Organiser: Werner Delanoy (University of Klagenfurt, Austria)

Invited speakers: Simona Bartoli-Kucher (University of Graz, Austria), Frauke Matz (University of Münster, Germany), Elisabeth Pölzleitner (University of Education Graz, Austria)


In a globalized modernity, where change has become the norm, the question arises how to reframe culture and language learning in teacher education. In this symposium a foundation for a timely concept of cultural learning and (English) language education will be suggested and discussed, the focus being on new challenges for teacher education in this field of study. The suggested approach aims for creating dialogic relationships between universities, schools and key players outside educational institutions. As an emerging third place, such dialogue should encourage mutual transformation in the light of current educational and socio-cultural challenges.

Each of the panelists will present their perspectives and then discuss them with the symposium participants. To ensure a multi-perspective approach, different educational contexts will be included, spanning language education at universities plus at lower and higher secondary levels. In terms of languages, a multilingual approach will be suggested including English and Romance languages. As regards key players, space will be created to include voices from university researchers/teachers, in-service school teachers, student teachers and authors. In all instances, attention will be drawn to building bridges between the players to foster a mutually enriching polylogue. 
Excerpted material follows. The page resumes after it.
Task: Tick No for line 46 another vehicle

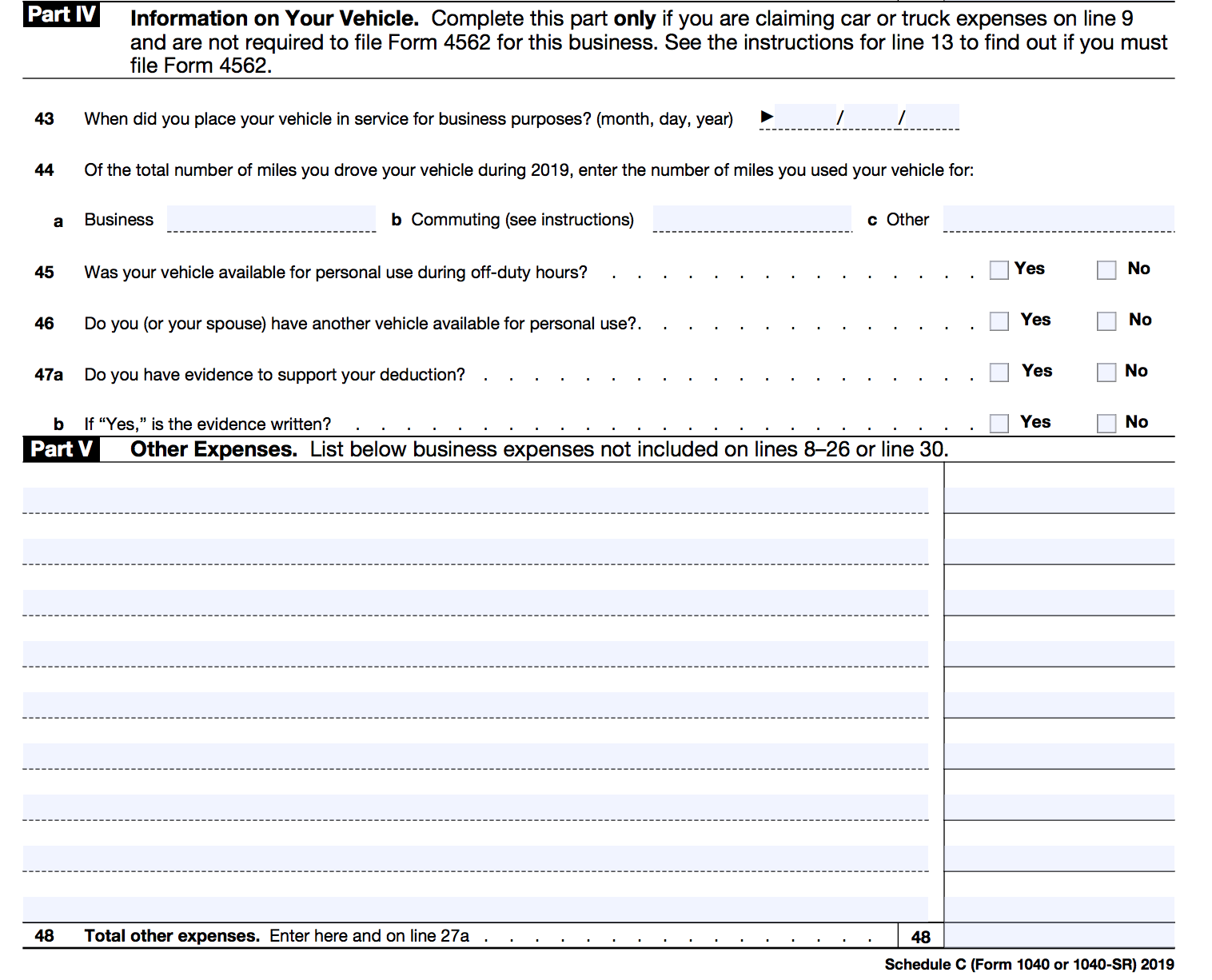Action: tap(1106, 321)
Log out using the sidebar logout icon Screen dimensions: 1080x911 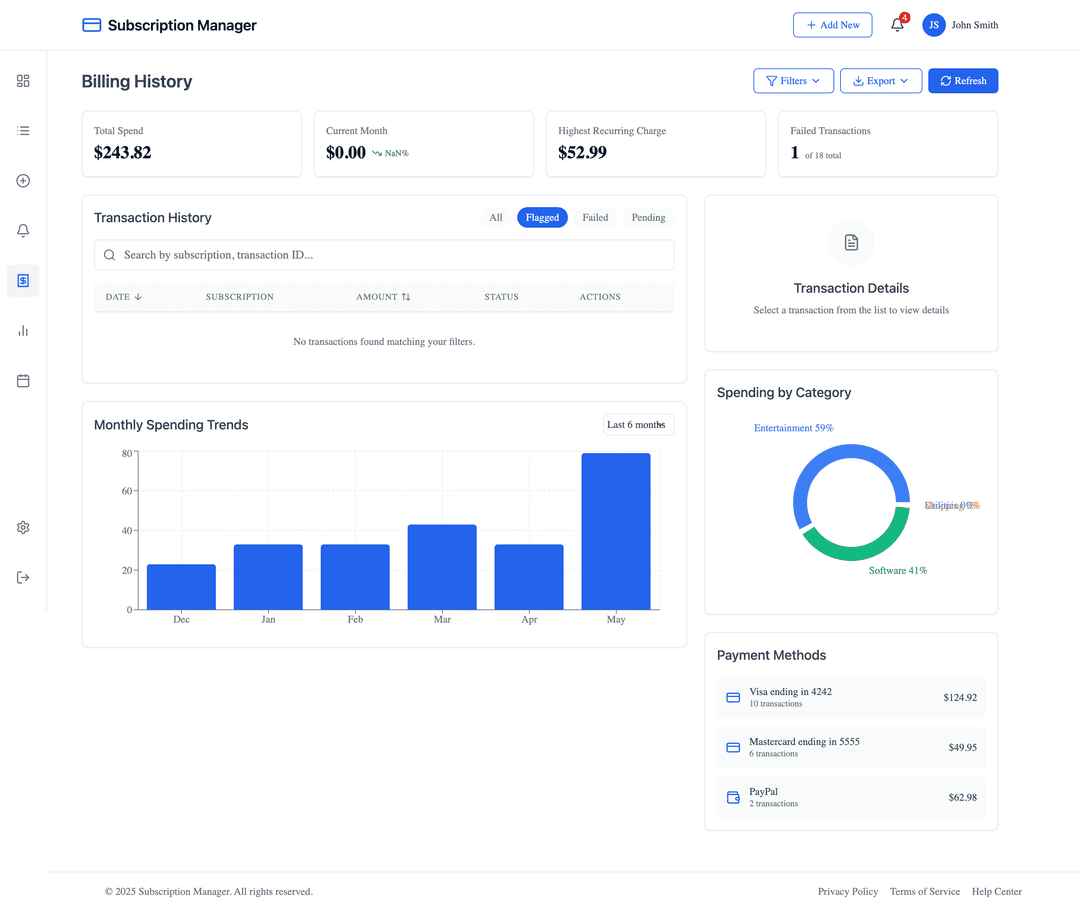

In Cultural Learning and Language Education: Quo Vadis Teacher Education?, Werner Delanoy will suggest a foundation for a timely concept of cultural learning and (English) language education, by addressing topical socio-cultural challenges and integrating recent debates in culture-and-language learning. The theories included comprise transcultural and cosmopolitan concepts, approaches to global citizenship education, the notion of symbolic competence plus identity-focused language-acquisition theories. As regards teacher education research, a perspective will be introduced which aims to interconnect assemblage theory with action research approaches.

In Extensive Reading, Cultural Learning and Teacher Education: Challenges and New Horizons, Elisabeth Pölzleitner presents a grassroots perspective showing how innovative school practices can enrich university teacher education. In this contribution, attention is drawn to the importance of children’s and young adult books, the role of extensive reading in the new curriculum for lower secondary schools in Austria and the know-how required to encourage extensive reading at secondary levels. In Developing Transcultural Competence: Student Teachers of Italian Meet Cross-cultural Authors and Texts, Simona Bartoli-Kucher reports on teacher education projects where writers of transcultural texts came to Graz to discuss their work with university students. The students then developed teaching units which they presented to high school learners of Italian. The student projects were evaluated with the help of action research methodologies in the light of transcultural-learning aims. 

In Rethinking Cultural Learning in Teacher Education: Cosmopolitan Citizenship and Human Rights Education, Frauke Matz addresses challenges for teacher education resulting from intensifying global crises and the growing complexity of the digital and global world. Set in this context, this contribution argues for a shift from intercultural learning to cosmopolitan citizenship education both in the context of school education and as part of pre-service teacher education. The presentation invites discussion of how far this new perspective, as a versatile approach combing various global and digital perspectives on the contemporary world, may well become the very foundation for an innovative, future-oriented concept of cultural learning for English language (teacher) education.